CLI Reference
Synopsis
acroforge schema infer <pdf> [--out schema.yml] [--sections a,b,c] [-v]
acroforge schema merge <mapping.yml> [--schema schema.yml] [--out schema.yml]
acroforge relabel propose <pdf> [--out mapping.yml] [--schema schema.yml] [--merge|--overwrite] [-v]
acroforge relabel apply <pdf> <mapping.yml> [-v]
acroforge compile <pdf> [--schema schema.yml]
acroforge bootstrap <pdf> [--schema-out s.yml] [--mapping-out m.yml] [-v]
acroforge annotate <pdf> [--mapping mapping.yml] [--out annotated.pdf]
acroforge prepare <pdf> [--out prepared.pdf] [--schema schema.yml]
acroforge version
acroforge helpSubcommands
| Subcommand | What it does |
|---|---|
schema infer | Runs the heuristic on a PDF and writes a starter schema (canonical key → type + variations). Advisory; you review and edit. |
schema merge | Folds hand-reviewed decisions from a mapping.yml back into a schema.yml. Stops the mapping and schema from drifting apart over time. |
relabel propose | Writes a YAML mapping file proposing a semantic name for every AcroForm field. Sorted by page → top-to-bottom → left-to-right. Default mode --merge preserves any key/type values you've already edited. |
relabel apply | Reads a corrected mapping file and rewrites field[:T] / field[:TU] in the source PDF in place. Auto-disambiguates collisions (full_name, full_name_1, ...). |
compile | Diagnostic: runs the engine and prints mapped/unmapped counts. Useful for checking heuristic coverage without writing any files. |
bootstrap | Convenience: schema infer + relabel propose in one call. |
annotate | Render a copy of the PDF with every field labeled inline (optionally colour-coded against a mapping) for visual review. |
prepare | Resolves duplicate-named fields in the PDF by giving each occurrence a unique heuristic-proposed name. Run before bootstrap when the PDF has duplicates. |
Verbose mode
By default, bootstrap, schema infer, relabel propose, and relabel apply print only a one-line summary of what they did.

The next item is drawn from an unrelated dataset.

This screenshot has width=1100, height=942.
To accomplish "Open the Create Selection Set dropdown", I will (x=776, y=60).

Pass -v or --verbose to also see the engine's per-field reasoning on stdout:
[Auto-Mapped] 'Full Name' -> :full_name
[Auto-Mapped] 'Tax Identification No.' -> :tax_identification_no
...
[Failed] Could not find a text label for field: Image1_af_imagecompile always prints the engine output. That's its purpose.
Exit codes
| Code | Meaning |
|---|---|
0 | Success |
1 | User error (bad arguments, missing file) |
2 | Validation error (ValidationError, RelabelError) |
3 | Internal error |
schema infer
Runs the spatial heuristic on the given PDF and writes a starter schema YAML file mapping canonical keys to types and label variations. The output is advisory. Open it in an editor to correct any guesses before passing it to relabel propose.
acroforge schema infer application.pdf --out schema.yml
acroforge schema infer application.pdf --out schema.yml --sections "Personal Details,Loan Details"Use --sections to restrict heuristic scoring to specific section headings visible in the PDF. This narrows the candidate label pool and improves accuracy on dense forms.

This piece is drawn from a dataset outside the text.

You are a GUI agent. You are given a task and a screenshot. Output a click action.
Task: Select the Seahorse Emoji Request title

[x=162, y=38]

On success, prints a one-line summary:
Wrote schema.yml: 14 canonical keys inferred.schema merge
Folds hand-reviewed decisions from a mapping.yml back into a schema.yml so the two files don't drift apart. Each mapping entry with a non-null key: contributes the canonical key (stripped of any _N collision suffix), its type, and its raw_label as a variation.
# Update schema.yml in place
acroforge schema merge mapping.yml --schema schema.yml
# Write the merged schema to a different file
acroforge schema merge mapping.yml --schema schema.yml --out updated_schema.ymlWhen to use it: you ran bootstrap, hand-edited mapping.yml to change a proposed key (e.g., full_name → applicant_name), then ran relabel apply to commit the change. Apply only mutates the PDF — schema.yml still holds the old vocabulary. Run schema merge to teach the schema what you decided, so future bootstraps on similar PDFs propose your preferred key.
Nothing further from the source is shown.